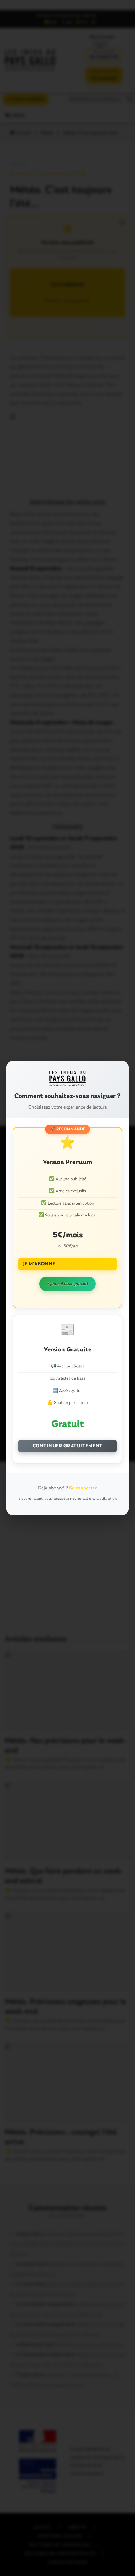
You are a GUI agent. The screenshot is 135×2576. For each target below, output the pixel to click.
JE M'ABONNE (39, 1263)
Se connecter (83, 1488)
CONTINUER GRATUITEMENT (68, 1446)
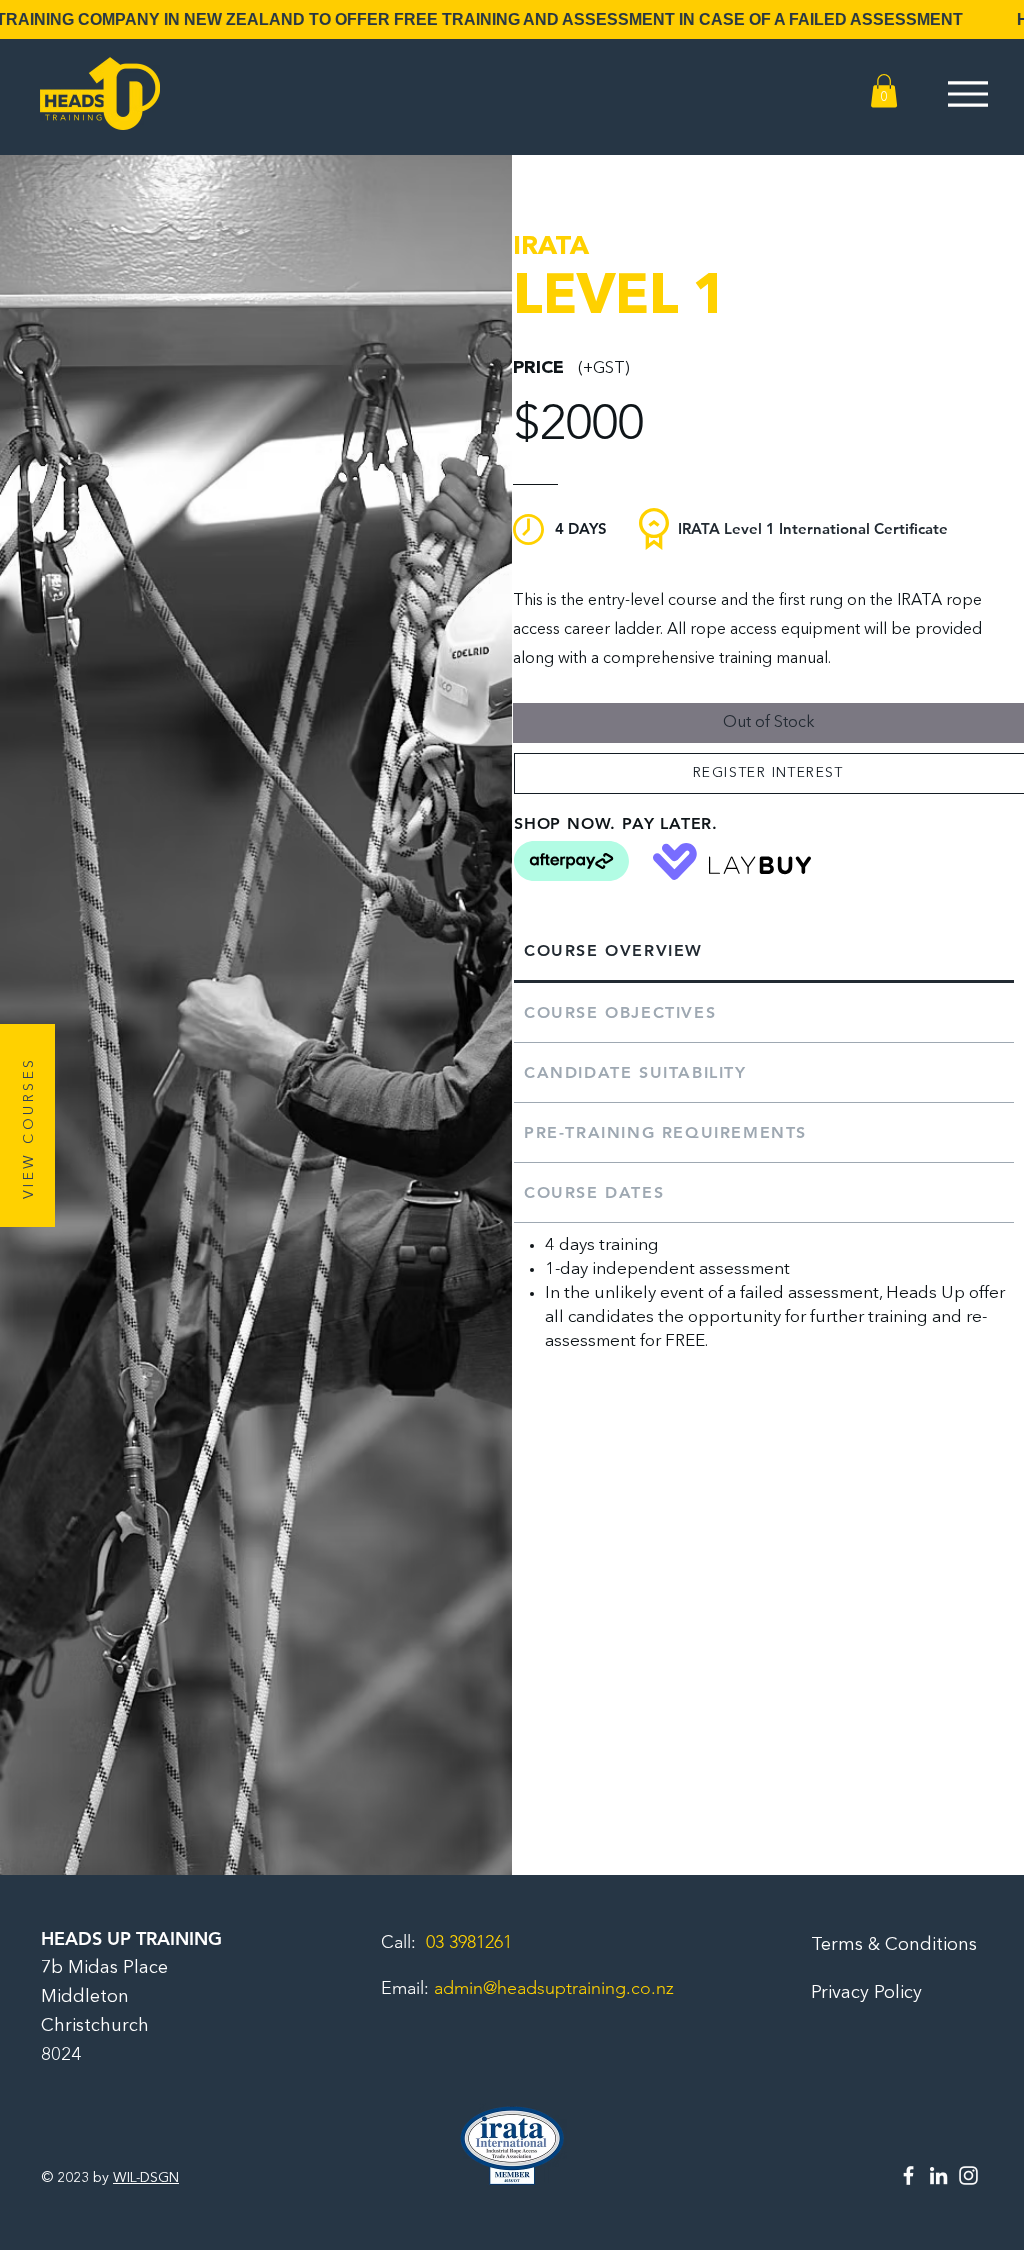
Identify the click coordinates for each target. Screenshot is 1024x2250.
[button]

○ ○ ○ ○ ○

## TASK
A single figure is required: the number of lines in the entries that hold the string "each".

## THE COMPLETED TASK
2